---- AVAILABLE DATA

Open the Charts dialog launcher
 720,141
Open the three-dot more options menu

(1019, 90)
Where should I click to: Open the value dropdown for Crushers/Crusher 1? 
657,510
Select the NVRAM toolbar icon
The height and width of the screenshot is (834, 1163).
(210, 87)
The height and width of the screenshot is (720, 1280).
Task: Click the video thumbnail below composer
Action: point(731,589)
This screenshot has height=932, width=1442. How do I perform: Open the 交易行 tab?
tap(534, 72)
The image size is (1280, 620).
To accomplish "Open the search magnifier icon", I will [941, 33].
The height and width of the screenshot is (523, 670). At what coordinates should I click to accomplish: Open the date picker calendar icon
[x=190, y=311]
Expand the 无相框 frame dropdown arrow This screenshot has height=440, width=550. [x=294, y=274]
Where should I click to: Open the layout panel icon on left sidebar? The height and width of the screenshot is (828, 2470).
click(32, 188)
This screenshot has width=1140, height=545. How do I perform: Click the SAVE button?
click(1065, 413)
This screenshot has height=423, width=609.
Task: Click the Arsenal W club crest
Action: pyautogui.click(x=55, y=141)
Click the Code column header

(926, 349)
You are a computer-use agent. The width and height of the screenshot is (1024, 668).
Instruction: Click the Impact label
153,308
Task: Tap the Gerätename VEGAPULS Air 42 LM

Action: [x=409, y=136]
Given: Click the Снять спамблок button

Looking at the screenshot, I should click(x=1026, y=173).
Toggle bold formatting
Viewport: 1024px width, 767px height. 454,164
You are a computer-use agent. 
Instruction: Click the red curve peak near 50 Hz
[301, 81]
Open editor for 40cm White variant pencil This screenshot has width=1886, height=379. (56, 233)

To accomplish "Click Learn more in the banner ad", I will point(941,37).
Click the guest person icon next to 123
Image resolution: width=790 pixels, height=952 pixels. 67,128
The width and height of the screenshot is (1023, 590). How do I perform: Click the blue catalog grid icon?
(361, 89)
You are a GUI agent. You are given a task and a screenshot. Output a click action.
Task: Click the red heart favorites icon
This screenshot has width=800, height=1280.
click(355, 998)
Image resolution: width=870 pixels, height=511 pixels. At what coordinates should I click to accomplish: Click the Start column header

--------

WHAT THE TASK REQUIRES -
All lines from the listing above that include "computer" should be shown.

SOLUTION -
You are a computer-use agent. The width and height of the screenshot is (1024, 668).
You are a computer-use agent. 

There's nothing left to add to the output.